The Civil Aviation Authority has not formulated any rules against allowing passengers to have their heads or hands covered during a flight.

He has already contacted the Equality and Human Rights Commission, Scotland.

His  case has been taken up by MP Sheila Gilmore. She says such incidents do not help alleviate "hysteria" over possible threats to airlines.

Elaborating, Dr Malhotra has claimed he was, in fact, warned of being escorted off the BMI Baby plane, if his hands were not visible at all times.

The incident has brought to the fore the fact that passengers having Asian or Muslim appearance are discriminated against by some airline staff following apprehensions of terrorist attacks.

Malhotra, 32, says a flight attendant woke him up to say his actions "disturbed" other passengers, after he had covered his head and hands with his jacket.

The lecturer in South Asian Studies was of the belief the treatment would have been different had he been a white.

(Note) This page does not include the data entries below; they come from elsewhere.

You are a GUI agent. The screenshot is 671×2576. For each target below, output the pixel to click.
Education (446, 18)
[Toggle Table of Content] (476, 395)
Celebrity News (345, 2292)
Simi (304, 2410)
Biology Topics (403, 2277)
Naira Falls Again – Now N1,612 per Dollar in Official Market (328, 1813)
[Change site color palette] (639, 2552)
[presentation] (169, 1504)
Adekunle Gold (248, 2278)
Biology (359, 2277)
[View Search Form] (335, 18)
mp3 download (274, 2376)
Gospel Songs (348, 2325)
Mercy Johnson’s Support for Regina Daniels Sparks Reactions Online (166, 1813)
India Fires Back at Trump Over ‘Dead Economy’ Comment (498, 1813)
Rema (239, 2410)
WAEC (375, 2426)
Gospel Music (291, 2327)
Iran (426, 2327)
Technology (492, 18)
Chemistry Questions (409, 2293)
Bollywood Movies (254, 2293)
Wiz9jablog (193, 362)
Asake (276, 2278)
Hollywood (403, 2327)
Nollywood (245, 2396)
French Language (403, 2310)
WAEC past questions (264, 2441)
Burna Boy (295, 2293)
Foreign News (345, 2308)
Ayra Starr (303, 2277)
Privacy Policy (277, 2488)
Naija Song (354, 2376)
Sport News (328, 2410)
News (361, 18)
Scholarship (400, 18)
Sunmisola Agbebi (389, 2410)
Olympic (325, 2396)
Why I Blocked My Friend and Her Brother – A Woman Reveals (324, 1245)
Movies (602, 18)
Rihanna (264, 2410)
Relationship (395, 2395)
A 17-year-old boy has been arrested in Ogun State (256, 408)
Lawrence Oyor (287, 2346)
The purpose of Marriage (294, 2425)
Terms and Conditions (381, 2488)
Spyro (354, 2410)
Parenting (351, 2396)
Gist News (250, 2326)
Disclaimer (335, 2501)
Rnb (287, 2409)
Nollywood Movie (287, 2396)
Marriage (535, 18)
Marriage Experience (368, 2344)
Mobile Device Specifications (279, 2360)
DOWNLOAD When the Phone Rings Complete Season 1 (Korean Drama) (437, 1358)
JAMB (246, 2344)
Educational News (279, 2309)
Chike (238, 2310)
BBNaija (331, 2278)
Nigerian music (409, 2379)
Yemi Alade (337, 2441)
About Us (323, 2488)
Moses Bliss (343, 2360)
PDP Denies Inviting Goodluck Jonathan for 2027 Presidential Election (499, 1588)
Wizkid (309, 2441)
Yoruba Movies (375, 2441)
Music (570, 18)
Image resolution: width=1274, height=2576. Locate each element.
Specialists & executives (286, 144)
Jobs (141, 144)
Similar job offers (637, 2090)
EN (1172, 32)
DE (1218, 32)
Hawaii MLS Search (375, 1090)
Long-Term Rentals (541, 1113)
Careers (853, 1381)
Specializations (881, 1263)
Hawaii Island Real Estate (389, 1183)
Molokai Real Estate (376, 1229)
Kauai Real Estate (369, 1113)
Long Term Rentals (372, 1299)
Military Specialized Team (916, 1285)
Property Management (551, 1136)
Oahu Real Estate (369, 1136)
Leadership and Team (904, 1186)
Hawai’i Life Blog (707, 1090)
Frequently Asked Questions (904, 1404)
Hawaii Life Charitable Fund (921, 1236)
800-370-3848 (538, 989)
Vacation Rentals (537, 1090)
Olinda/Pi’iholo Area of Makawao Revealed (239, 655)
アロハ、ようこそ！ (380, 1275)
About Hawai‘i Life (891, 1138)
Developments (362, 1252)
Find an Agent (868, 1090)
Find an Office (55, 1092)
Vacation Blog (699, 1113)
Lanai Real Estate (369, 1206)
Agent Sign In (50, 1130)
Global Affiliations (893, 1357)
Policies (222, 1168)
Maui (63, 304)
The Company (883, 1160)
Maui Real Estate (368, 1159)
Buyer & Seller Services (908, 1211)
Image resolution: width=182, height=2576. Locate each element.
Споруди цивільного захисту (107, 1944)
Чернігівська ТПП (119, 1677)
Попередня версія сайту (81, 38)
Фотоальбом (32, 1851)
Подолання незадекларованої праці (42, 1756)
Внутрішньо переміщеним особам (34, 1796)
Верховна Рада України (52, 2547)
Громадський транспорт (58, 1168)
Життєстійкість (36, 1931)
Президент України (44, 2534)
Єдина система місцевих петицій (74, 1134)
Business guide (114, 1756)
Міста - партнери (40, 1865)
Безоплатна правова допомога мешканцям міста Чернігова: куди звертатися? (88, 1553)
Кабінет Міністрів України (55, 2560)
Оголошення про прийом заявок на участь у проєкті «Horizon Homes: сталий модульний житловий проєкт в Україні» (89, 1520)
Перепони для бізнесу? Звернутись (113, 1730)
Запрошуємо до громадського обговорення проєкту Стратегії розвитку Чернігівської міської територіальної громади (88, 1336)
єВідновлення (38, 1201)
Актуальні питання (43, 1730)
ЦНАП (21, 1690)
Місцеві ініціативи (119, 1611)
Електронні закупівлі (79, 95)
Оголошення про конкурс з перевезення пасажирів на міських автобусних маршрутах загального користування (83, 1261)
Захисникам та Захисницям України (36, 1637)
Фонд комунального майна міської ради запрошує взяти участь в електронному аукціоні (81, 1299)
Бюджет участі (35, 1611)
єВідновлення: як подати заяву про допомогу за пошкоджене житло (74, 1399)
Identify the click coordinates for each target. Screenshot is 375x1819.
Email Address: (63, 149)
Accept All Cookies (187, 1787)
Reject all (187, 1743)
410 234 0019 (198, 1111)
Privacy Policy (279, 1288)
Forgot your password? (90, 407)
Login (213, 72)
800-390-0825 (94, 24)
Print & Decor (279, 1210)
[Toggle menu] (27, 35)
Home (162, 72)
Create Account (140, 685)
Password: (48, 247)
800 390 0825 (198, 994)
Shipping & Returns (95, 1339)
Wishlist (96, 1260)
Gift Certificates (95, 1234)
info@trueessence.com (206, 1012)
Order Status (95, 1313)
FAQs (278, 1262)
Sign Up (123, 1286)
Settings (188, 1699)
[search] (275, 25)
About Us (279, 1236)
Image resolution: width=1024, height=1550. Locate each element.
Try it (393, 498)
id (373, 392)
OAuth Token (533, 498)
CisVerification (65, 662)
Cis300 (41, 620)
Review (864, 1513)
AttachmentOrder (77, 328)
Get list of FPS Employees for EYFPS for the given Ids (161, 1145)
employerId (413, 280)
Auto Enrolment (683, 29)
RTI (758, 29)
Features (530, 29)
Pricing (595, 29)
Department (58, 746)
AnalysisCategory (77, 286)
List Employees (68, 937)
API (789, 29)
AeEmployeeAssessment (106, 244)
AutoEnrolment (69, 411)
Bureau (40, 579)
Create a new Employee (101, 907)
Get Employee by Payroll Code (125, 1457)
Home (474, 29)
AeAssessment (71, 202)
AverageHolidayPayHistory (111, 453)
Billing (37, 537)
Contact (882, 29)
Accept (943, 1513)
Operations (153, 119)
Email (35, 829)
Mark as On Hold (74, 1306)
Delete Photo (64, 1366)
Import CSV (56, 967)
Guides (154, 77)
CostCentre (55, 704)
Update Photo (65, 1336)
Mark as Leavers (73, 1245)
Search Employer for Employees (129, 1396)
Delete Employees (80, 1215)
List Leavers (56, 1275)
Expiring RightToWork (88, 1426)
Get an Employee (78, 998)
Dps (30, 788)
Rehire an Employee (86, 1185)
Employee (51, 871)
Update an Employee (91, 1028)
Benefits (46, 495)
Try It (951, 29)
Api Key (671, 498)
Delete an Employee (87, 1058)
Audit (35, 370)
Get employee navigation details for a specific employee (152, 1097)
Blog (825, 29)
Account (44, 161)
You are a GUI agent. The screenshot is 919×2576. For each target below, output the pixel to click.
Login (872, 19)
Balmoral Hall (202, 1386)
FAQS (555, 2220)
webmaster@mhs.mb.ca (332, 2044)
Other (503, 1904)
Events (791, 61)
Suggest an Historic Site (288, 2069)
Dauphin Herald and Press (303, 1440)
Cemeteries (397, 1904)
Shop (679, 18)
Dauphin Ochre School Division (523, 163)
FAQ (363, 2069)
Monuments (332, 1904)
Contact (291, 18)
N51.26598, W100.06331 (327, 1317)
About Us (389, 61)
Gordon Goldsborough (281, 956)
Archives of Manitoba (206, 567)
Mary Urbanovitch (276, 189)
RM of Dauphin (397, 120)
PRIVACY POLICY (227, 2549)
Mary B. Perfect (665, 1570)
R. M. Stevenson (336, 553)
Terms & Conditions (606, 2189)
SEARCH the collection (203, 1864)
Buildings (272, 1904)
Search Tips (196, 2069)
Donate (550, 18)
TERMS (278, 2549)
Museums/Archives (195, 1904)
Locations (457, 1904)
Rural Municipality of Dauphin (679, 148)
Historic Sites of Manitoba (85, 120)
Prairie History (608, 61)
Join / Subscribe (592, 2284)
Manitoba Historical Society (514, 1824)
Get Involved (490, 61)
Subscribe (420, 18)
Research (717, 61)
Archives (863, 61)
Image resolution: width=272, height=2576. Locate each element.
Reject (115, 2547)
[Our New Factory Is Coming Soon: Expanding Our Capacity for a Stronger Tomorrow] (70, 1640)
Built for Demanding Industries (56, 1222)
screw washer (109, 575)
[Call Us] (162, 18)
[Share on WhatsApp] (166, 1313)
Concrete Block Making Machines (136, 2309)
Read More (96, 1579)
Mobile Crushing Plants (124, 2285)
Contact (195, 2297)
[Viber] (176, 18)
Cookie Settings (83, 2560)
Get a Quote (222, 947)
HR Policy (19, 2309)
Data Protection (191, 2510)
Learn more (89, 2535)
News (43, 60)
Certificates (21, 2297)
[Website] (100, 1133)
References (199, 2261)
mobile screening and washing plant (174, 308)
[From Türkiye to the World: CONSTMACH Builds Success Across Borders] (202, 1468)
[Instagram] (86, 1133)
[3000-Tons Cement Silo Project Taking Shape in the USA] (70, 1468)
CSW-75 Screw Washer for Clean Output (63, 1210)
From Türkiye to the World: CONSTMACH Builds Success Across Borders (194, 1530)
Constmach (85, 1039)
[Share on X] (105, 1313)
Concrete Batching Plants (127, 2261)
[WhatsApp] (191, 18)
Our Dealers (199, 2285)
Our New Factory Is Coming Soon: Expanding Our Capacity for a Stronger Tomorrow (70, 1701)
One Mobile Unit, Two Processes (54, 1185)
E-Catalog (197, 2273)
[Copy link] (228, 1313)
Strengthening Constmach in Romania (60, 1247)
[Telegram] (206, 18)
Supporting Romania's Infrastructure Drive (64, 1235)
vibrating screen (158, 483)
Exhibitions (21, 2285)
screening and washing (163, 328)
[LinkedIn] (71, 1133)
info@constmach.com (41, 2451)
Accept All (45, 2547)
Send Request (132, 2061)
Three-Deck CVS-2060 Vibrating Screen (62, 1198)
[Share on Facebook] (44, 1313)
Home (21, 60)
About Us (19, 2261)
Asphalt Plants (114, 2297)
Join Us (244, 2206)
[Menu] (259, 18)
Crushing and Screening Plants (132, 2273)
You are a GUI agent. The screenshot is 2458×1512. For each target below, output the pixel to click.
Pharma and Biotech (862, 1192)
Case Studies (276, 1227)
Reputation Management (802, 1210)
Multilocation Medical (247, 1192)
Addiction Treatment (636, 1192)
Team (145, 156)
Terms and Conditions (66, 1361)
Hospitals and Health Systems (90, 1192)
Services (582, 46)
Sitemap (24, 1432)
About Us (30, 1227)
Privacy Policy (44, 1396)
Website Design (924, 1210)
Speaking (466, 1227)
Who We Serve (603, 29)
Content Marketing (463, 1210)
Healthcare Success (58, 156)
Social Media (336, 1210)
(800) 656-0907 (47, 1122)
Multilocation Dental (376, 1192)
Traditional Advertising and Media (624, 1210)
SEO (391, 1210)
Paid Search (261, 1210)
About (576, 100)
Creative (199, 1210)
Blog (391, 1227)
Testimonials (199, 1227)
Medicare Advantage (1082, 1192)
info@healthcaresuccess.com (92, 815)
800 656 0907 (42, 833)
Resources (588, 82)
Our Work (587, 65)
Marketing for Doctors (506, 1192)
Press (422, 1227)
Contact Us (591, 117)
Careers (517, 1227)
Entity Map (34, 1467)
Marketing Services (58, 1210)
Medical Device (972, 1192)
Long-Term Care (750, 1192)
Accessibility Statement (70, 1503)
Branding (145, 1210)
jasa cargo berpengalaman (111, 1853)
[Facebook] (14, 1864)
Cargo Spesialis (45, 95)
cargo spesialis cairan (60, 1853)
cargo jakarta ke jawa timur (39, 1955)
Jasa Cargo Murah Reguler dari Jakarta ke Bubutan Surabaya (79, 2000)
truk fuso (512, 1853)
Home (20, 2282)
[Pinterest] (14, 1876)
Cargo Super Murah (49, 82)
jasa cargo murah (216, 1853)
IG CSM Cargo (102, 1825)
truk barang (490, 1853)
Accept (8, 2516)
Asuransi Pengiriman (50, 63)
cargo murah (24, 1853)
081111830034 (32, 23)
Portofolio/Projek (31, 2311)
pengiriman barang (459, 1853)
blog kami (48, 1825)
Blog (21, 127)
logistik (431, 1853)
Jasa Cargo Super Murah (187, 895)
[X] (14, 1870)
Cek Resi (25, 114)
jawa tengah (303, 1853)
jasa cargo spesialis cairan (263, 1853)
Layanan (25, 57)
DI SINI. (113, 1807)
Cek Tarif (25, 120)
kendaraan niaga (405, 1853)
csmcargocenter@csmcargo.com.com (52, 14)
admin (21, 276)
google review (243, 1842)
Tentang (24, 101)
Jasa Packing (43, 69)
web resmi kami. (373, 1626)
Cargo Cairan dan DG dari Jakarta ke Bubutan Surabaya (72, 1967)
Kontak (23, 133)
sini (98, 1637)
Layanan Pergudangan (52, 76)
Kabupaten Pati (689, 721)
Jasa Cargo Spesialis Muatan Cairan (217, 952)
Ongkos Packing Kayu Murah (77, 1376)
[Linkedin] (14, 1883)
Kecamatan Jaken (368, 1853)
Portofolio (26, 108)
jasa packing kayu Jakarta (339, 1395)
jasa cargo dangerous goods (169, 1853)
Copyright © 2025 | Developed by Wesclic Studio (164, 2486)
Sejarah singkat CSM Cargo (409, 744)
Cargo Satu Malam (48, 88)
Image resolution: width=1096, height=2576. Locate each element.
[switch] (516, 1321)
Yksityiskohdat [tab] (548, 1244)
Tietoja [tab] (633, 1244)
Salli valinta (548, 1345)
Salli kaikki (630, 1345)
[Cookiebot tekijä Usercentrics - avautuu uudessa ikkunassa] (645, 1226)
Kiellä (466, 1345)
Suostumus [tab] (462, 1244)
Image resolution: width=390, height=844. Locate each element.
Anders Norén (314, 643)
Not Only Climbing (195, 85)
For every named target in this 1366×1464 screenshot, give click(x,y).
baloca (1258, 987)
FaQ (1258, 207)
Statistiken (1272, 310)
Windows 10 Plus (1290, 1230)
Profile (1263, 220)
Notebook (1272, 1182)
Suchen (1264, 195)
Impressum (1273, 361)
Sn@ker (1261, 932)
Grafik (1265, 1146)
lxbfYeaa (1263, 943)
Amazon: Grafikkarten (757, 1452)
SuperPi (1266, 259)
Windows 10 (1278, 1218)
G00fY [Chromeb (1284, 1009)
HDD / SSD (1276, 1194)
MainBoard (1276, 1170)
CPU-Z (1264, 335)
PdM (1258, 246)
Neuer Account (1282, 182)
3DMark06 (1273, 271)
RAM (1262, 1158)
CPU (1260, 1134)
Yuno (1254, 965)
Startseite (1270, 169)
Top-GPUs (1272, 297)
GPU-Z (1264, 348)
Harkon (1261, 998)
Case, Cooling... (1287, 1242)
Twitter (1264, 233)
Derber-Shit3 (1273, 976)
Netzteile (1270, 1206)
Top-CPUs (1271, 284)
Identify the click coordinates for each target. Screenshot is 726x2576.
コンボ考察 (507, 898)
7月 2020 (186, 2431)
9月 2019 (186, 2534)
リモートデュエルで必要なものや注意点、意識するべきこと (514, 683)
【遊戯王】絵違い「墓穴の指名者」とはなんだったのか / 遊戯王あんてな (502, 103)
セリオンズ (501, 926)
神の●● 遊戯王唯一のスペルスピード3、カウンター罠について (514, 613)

Having a seven-month-old son, Arjun, Malhotra has claimed he had a sleepless night before the flight to East Midlands Airport. He was looking forward to catch up on some sleep as he was to deliver a lecture at Leicester University later that day.

Malhotra said the flight had taken off and he had gone off to sleep, when he was woken up by the air stewardess. She asked him to take his coat off saying the other passengers were disturbed and she too was not comfortable with it.

She told him what he was doing with my hands was disturbing and he should either take off his coat off or be escorted off the plane when it arrived.

Backing her, a flight attendant said in these days of heightened security everyone must be transparent.

He is seeking an apology and a ticket refund.